**Task objective**
Which lines run from the line with "Task: Open the Spend metric dropdown arrow" to the end of the entries? Write out exactly those, leaving out the pictures.

**Provided information**
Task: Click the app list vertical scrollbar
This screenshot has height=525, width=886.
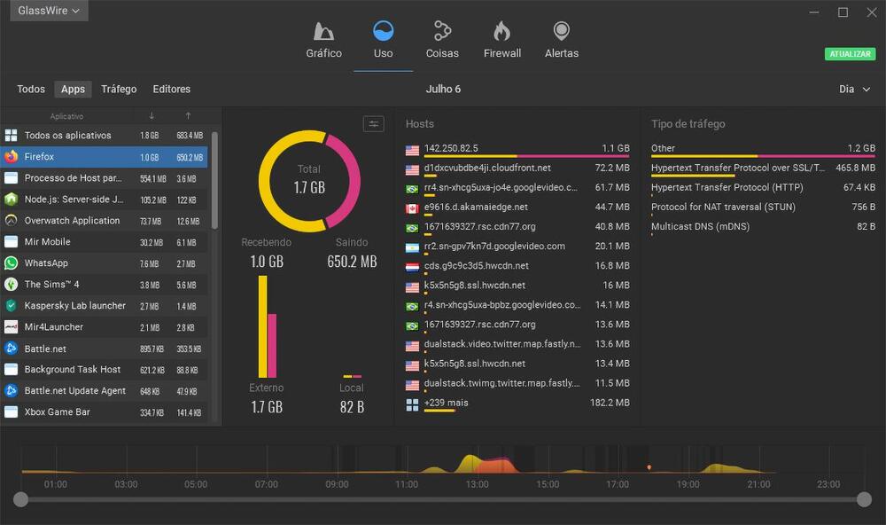Action: [x=214, y=177]
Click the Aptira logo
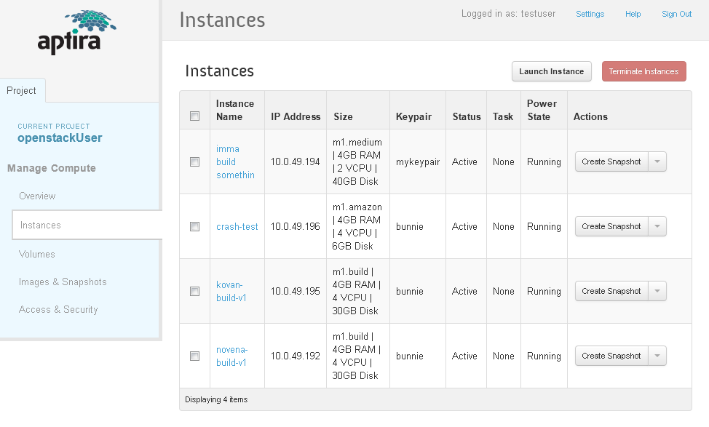Viewport: 709px width, 427px height. [x=76, y=33]
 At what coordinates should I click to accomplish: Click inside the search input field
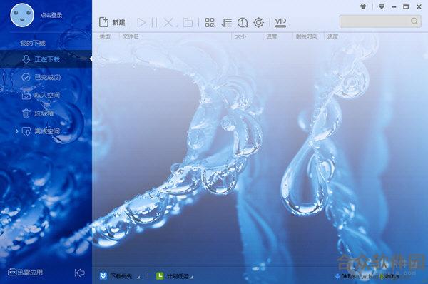[x=380, y=21]
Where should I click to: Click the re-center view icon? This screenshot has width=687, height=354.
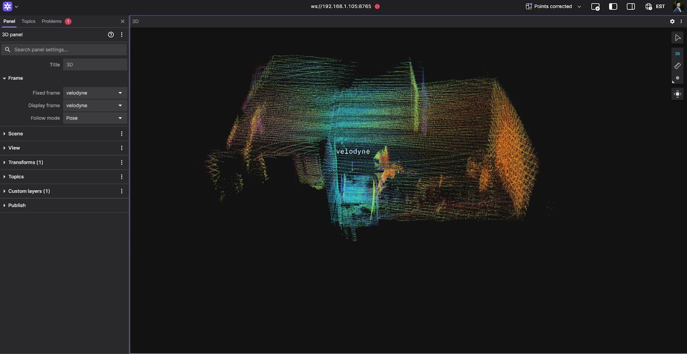pyautogui.click(x=677, y=94)
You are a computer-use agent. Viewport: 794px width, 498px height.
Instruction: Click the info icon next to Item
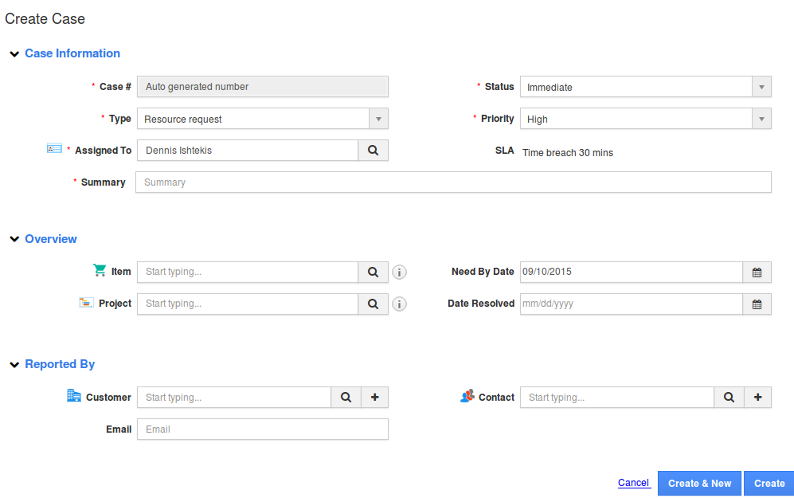pyautogui.click(x=400, y=273)
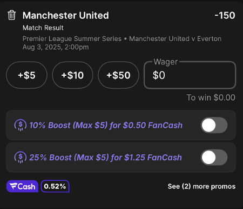Image resolution: width=243 pixels, height=209 pixels.
Task: Click the To win $0.00 payout text
Action: pos(211,97)
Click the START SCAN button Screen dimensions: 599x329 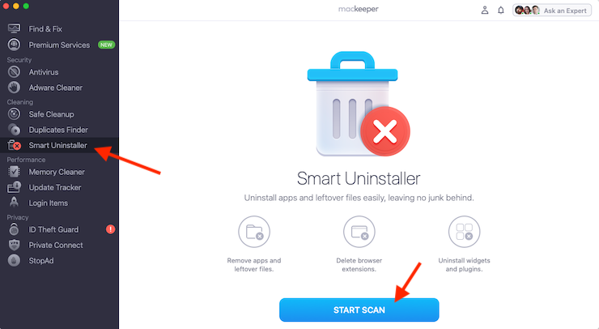(359, 310)
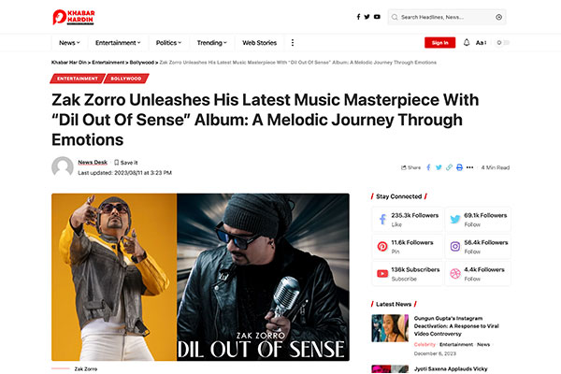The image size is (561, 374).
Task: Print the article using printer icon
Action: tap(459, 167)
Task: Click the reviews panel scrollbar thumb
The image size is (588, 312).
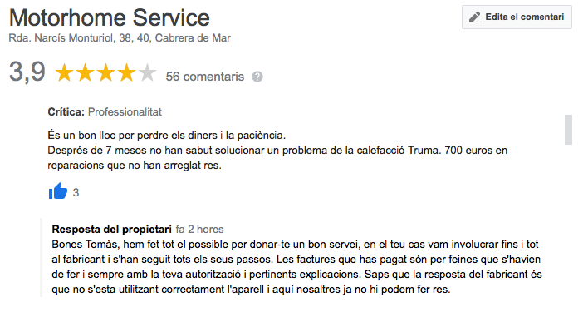Action: coord(569,130)
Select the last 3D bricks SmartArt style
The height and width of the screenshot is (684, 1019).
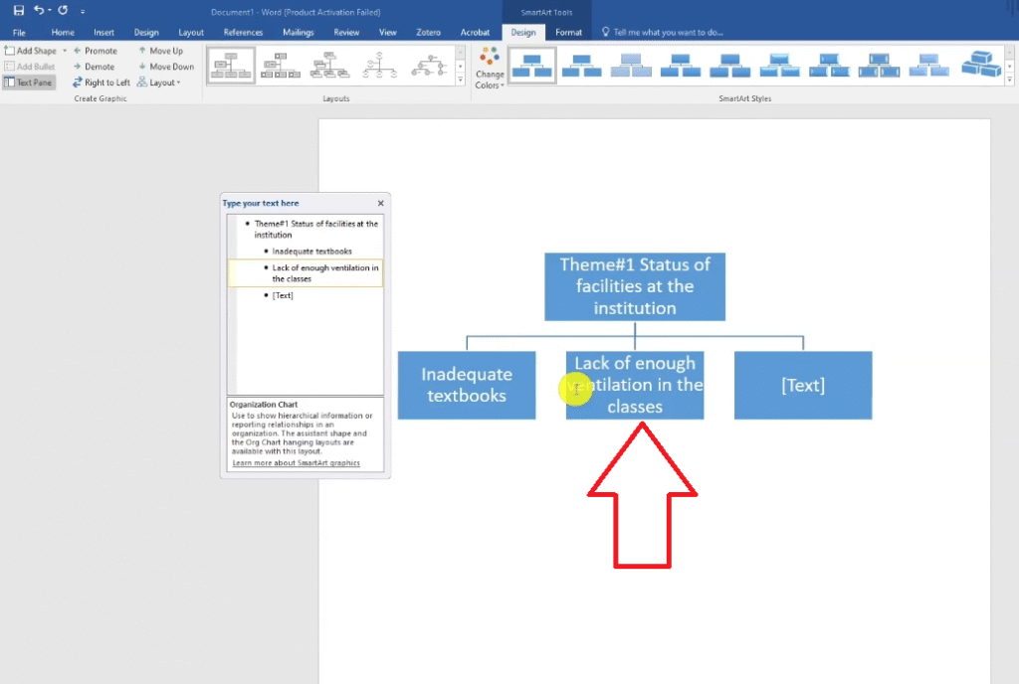(981, 66)
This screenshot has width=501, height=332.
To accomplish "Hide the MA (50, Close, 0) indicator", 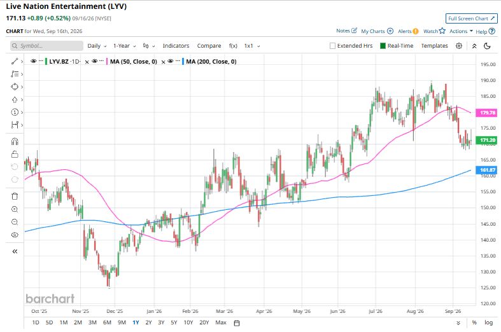I will point(95,61).
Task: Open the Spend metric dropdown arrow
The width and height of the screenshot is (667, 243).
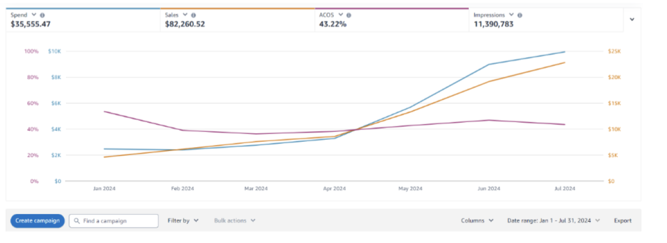Action: pos(35,16)
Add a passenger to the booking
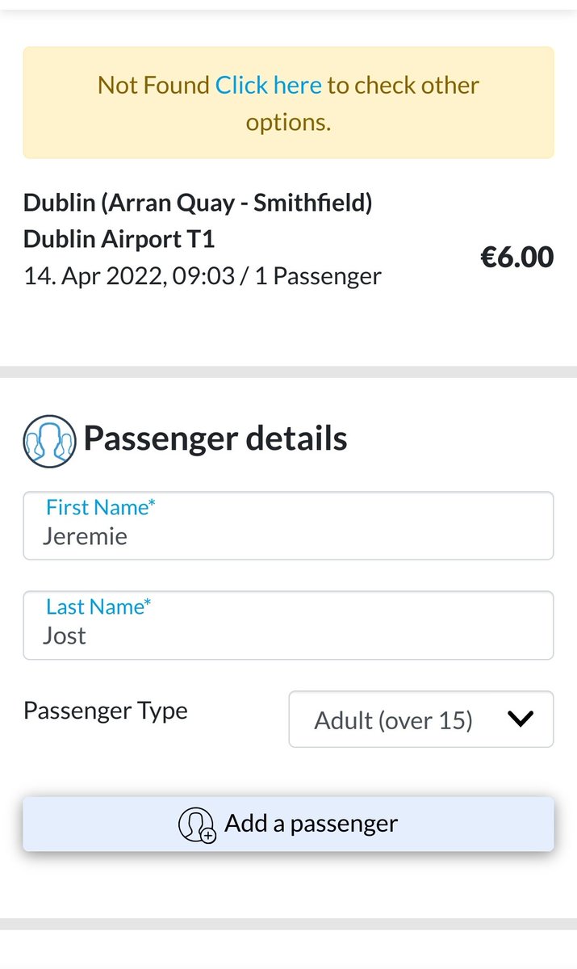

**Task answer**
Task: Open the Spend metric dropdown arrow
The width and height of the screenshot is (667, 243).
Action: pos(35,16)
Add a passenger to the booking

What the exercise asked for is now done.